Passage>

Fetal Liver Cells Mononuclear Cells 13-24 Weeks Gestation

GC-macrophages Share Characteristics with CD163+ Macrophages Found in Human Bone Marrow and Fetal Liver

Erythropoiesis in human bone marrow (BM) and fetal liver (FL) occurs within erythroblastic islands, comprising a central macrophage surrounded by erythroid cells at different maturation stages. Macrophages are crucial in this process, but existing models are limited to BM harvesting or complex genetic modifications. Previous studies showed that cultured monocytes can differentiate into macrophages that support erythropoiesis and hematopoietic stem and progenitor cells (HSPC) survival, resembling BM and FL macrophages. Heideveld et al. aimed to establish a convenient in vitro model to investigate erythroid-macrophage interactions by differentiating monocytes into anti-inflammatory M2 macrophages (GC-macrophages) using glucocorticoids, to mimic erythroblastic islands in vitro.

They analyzed whether macrophages in primary erythropoietic organs (human fetal liver (FL) and bone marrow (BM)) share phenotypic characteristics with GC-macrophages. During weeks 15-22, the FL is heavily involved in erythropoiesis. FL exhibits increased CD71⁺CD235^- pro-erythroblasts (Fig. 1A and B). To prevent free immunogenic pyrenocytes and support erythroid cells in embryos, FL contains substantial erythroblastic islands and macrophages, showing a 6.5-fold increase in CD163⁺ macrophages compared to BM (Fig. 1C and D). Both FL and BM macrophages express high CD163 and CD14, with CD163⁺ FL macrophages showing higher CD16 expression and CD163⁺ BM macrophages higher CXCR4. GC-macrophages mimic both BM and FL macrophages, showing similarities to BM macrophages (CD16 and CXCR4) and FL macrophages (CD206). Unstimulated cells lack VCAM1 and display low CD206, CD163, CD14, and CD16 (Fig. 1E and F). Both BM and FL CD163⁺ macrophages bind erythroid cells, indicating CD163 marks erythroid-supporting macrophages. FL macrophages interact more with CD71⁺CD235a⁺ cells. The phenotypic similarity and erythroid cluster formation of BM, FL, and GC-macrophages suggest GC-macrophages share key characteristics with in vivo erythroid-supporting macrophages and could serve as an in vitro model for studying macrophage support in erythropoiesis.

Material supplied>
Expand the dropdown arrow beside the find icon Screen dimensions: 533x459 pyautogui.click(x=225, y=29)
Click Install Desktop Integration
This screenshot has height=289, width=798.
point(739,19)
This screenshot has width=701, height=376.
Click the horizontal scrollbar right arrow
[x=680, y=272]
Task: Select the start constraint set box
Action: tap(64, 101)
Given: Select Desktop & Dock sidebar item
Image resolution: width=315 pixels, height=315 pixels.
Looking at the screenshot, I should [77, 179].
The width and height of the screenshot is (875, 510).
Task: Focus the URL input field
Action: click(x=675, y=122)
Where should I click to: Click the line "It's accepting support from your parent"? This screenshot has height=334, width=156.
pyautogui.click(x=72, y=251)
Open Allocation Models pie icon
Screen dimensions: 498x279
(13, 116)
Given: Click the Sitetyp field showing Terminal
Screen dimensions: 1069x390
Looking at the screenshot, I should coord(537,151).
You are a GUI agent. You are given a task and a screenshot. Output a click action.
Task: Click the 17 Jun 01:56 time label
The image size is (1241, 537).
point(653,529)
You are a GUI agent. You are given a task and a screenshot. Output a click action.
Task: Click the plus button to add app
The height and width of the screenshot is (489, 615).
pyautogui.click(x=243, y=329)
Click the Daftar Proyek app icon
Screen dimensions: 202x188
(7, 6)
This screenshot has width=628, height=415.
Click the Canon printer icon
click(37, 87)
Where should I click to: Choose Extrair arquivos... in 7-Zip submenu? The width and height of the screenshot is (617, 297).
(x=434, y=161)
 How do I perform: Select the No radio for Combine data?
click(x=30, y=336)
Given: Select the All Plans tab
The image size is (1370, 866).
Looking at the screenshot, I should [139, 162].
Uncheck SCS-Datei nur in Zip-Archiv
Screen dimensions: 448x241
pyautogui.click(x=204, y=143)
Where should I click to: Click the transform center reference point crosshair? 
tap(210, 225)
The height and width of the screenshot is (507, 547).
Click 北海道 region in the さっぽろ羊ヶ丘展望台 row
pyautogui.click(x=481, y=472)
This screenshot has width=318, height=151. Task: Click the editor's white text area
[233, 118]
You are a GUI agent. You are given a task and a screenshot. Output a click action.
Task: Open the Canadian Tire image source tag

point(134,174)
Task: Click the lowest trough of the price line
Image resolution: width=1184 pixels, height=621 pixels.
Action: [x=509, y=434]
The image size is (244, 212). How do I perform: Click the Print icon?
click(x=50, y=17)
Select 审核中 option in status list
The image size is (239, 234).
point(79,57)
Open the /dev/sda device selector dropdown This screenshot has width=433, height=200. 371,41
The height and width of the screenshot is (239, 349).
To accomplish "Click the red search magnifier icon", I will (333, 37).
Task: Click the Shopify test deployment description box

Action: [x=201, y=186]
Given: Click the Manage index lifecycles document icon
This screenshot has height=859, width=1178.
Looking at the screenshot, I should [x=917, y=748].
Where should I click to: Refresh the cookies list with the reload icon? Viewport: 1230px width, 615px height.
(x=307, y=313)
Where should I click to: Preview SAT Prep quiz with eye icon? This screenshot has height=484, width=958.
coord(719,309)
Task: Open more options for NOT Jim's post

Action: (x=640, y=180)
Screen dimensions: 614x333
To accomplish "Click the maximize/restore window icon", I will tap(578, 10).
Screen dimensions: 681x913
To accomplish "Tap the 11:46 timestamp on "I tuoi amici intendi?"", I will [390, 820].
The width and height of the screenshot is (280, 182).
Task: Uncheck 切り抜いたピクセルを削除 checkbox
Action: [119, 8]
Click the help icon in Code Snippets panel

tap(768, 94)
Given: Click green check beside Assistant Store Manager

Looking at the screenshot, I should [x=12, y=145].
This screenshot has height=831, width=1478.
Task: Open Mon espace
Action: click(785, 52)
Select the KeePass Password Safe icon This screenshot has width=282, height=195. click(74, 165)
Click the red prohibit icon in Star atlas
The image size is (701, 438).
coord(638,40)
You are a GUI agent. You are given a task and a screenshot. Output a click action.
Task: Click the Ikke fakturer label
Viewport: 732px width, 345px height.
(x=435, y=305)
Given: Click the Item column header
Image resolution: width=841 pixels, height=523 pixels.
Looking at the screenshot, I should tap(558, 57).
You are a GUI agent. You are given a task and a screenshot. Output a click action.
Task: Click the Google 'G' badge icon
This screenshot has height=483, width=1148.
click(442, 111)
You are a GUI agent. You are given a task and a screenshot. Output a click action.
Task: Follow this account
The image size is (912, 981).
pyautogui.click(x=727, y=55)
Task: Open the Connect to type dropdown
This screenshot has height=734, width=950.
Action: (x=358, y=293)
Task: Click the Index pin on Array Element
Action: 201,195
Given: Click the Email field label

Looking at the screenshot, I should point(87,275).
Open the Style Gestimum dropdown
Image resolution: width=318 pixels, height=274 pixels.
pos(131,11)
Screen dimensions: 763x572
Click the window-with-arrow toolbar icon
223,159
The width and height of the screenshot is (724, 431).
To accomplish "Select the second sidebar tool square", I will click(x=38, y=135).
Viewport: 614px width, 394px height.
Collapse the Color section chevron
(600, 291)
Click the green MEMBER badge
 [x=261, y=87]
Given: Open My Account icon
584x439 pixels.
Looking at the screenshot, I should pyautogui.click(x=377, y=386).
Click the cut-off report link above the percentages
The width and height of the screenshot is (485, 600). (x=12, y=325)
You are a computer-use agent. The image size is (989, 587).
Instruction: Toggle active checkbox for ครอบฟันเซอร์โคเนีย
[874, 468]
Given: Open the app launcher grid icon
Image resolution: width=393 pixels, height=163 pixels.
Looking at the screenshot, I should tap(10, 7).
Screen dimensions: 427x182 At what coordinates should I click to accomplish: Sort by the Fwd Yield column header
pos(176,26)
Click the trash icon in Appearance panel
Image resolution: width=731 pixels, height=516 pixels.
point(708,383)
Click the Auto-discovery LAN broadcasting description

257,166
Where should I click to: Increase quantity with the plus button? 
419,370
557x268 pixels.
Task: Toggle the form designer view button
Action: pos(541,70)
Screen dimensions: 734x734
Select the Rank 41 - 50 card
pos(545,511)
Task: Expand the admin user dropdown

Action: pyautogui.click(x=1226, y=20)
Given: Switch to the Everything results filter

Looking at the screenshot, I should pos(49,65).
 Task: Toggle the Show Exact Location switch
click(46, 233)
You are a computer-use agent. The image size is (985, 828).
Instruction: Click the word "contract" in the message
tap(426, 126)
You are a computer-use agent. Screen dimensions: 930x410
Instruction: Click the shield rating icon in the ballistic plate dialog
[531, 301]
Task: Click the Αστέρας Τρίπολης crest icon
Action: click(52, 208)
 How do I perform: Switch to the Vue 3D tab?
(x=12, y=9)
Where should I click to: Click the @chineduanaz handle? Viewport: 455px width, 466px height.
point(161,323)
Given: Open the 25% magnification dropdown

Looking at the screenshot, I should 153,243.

Exercise requirements> Transcribe everything from "Erythropoiesis in human" down to "islands in vitro." in the passage on GC-macrophages and erythropoiesis, without changing a word.

Final answer>
Erythropoiesis in human bone marrow (BM) and fetal liver (FL) occurs within erythroblastic islands, comprising a central macrophage surrounded by erythroid cells at different maturation stages. Macrophages are crucial in this process, but existing models are limited to BM harvesting or complex genetic modifications. Previous studies showed that cultured monocytes can differentiate into macrophages that support erythropoiesis and hematopoietic stem and progenitor cells (HSPC) survival, resembling BM and FL macrophages. Heideveld et al. aimed to establish a convenient in vitro model to investigate erythroid-macrophage interactions by differentiating monocytes into anti-inflammatory M2 macrophages (GC-macrophages) using glucocorticoids, to mimic erythroblastic islands in vitro.